**What you need to do**
Beneath this line sits some data. Return only its lines from the one holding "Screen dimensions: 1366x653" through the one holding "You are a computer-use agent.", inclusive, exactly, with the images removed.
%%
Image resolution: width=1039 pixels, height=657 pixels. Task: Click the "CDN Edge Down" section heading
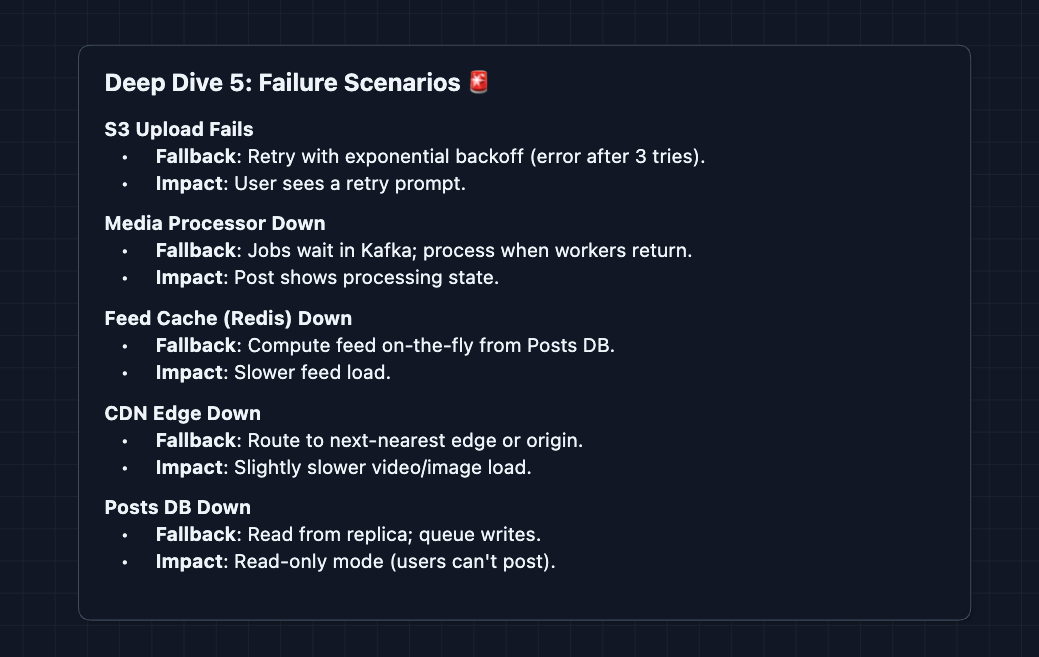point(183,413)
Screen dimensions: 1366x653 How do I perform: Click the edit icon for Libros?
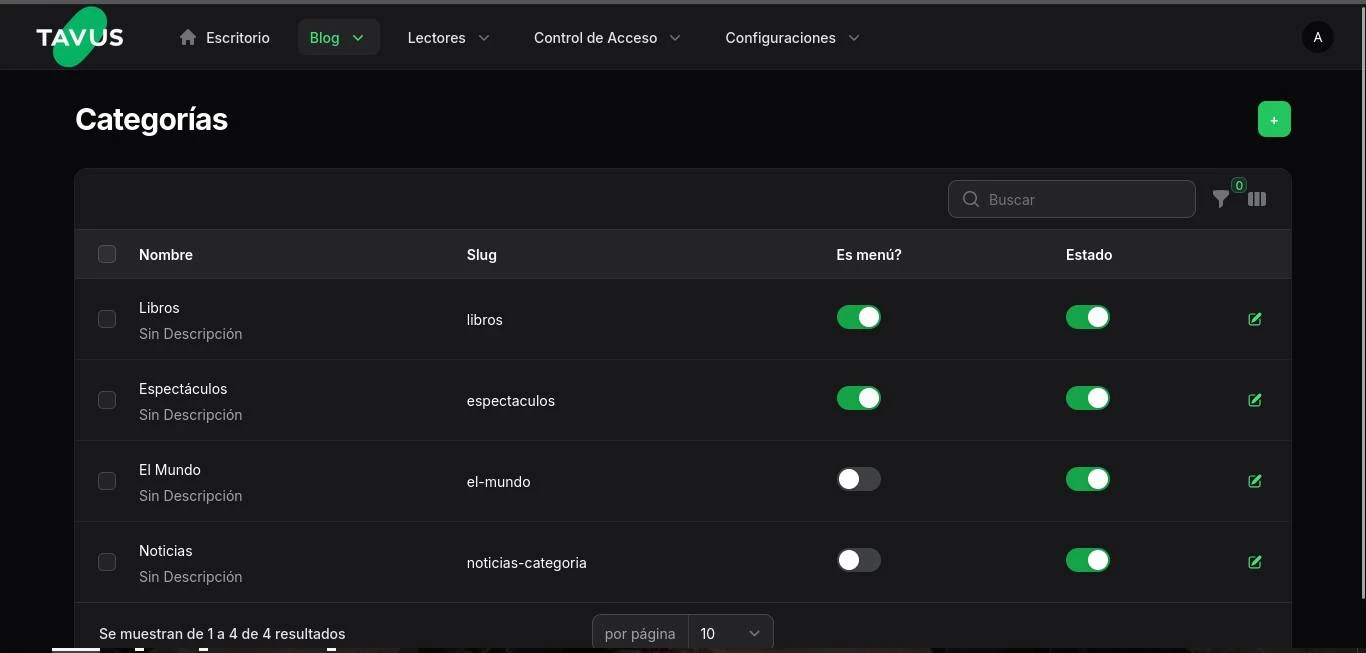tap(1254, 319)
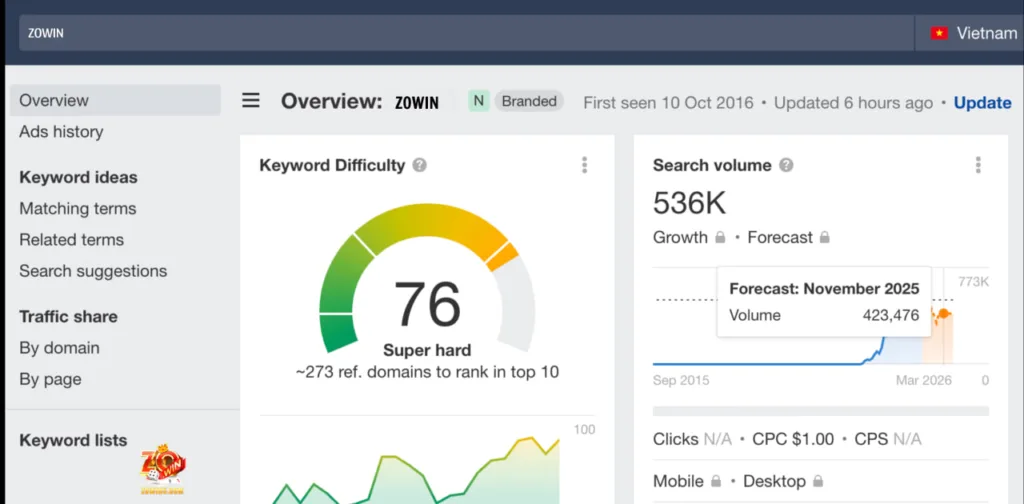The width and height of the screenshot is (1024, 504).
Task: Open the Related terms report
Action: coord(72,240)
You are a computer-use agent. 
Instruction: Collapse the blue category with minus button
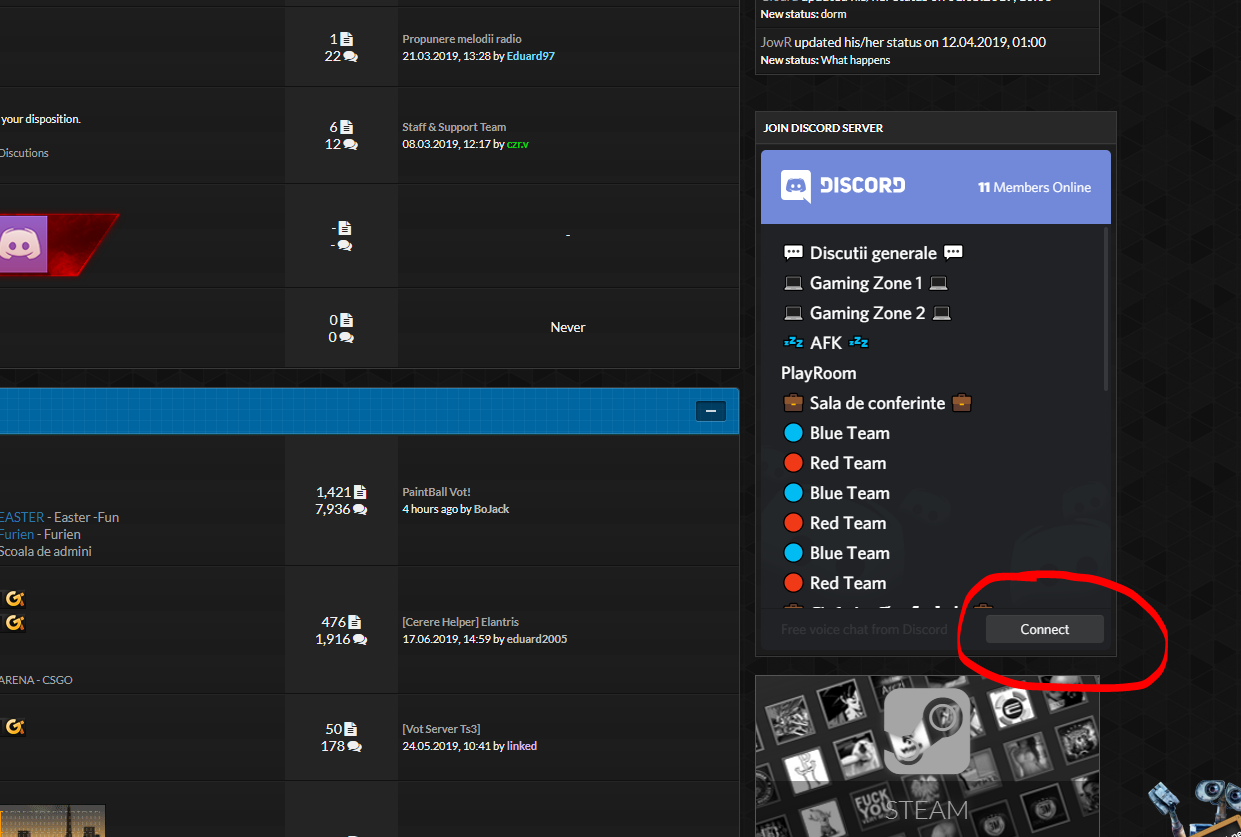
%%
**Solution below**
Screen dimensions: 1366x653 How do I perform: Click the edit icon for Libros?
tap(1254, 319)
The width and height of the screenshot is (1024, 504).
Task: Open the Related terms report
Action: coord(72,240)
You are a computer-use agent. 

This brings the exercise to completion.